Curl-crested jays are native to the cerrados of central and southern and the caatinga of north-eastern Brazil. In the southeast Amazon Basin, curl-crested jay ranges into the upstream headwater regions adjacent to the northwestern cerrado. In the west, the extreme headwaters of the west-flowing Guaporé River on the Brazil-Bolivia are home. For the southeast Amazon, the north-flowing rivers that limit the range are the Tapajós on the west, the Xingu River, then the adjacent drainage to the east, the Araguaia-Tocantins River system. The range continues easterly and southerly through the cerrado. The range on the river systems is only the upstream half of the drainages. They can also be found in extreme northern Paraguay. Altogether, they are limited by the extent of habitat, but wherever this is suitable, they may not be rare. For example, they are the most commonly seen corvid in the Serra do Cipó National Park.

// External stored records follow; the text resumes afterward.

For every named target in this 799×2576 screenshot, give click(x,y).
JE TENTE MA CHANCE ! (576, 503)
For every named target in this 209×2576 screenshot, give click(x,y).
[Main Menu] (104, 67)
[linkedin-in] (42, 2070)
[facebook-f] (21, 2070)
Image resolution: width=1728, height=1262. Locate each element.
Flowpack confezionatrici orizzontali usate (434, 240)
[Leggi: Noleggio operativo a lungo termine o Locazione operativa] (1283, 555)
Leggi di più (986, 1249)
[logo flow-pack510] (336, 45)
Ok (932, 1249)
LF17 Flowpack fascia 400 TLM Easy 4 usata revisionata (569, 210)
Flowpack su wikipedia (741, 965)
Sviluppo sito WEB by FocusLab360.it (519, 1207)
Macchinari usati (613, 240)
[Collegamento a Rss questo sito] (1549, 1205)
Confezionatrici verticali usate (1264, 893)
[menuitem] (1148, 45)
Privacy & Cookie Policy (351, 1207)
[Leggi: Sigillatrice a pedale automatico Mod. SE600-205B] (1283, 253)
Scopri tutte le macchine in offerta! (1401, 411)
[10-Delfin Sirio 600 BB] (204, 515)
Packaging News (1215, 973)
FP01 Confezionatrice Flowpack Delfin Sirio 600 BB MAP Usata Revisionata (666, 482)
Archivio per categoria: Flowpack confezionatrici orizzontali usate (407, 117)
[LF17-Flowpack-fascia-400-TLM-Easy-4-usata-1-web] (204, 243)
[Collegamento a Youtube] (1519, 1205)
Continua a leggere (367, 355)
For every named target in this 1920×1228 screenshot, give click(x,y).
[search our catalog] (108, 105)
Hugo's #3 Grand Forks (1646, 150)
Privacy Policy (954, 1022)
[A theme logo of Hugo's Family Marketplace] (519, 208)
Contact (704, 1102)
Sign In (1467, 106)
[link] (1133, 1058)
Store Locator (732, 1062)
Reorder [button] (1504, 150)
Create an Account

They live in groups of from 6 to 12 individuals, moving from food source to food source during the day. They leave a lookout nearby to keep watch for predators. This bird is a generalist, eating almost anything, including eggs and nestlings of other birds, insects, arthropods, and small vertebrates like geckos. It also likes palm nuts and is particularly fond of the seeds of the native Inga laurina and the fruits of the introduced umbrella tree (Heptapleurum actinophyllum). Curl-crested jays have even been observed spending the early morning in a pequi tree (Caryocar brasiliense) where they fed on nectar, and perhaps also on invertebrates which had visited the mainly night-blooming flowers of this plant.

This jay is not considered a threatened species by the IUCN, and in fact they are at present expanding their range. However, range expansions may only be temporary and populations may eventually disappear from formerly settled locations again.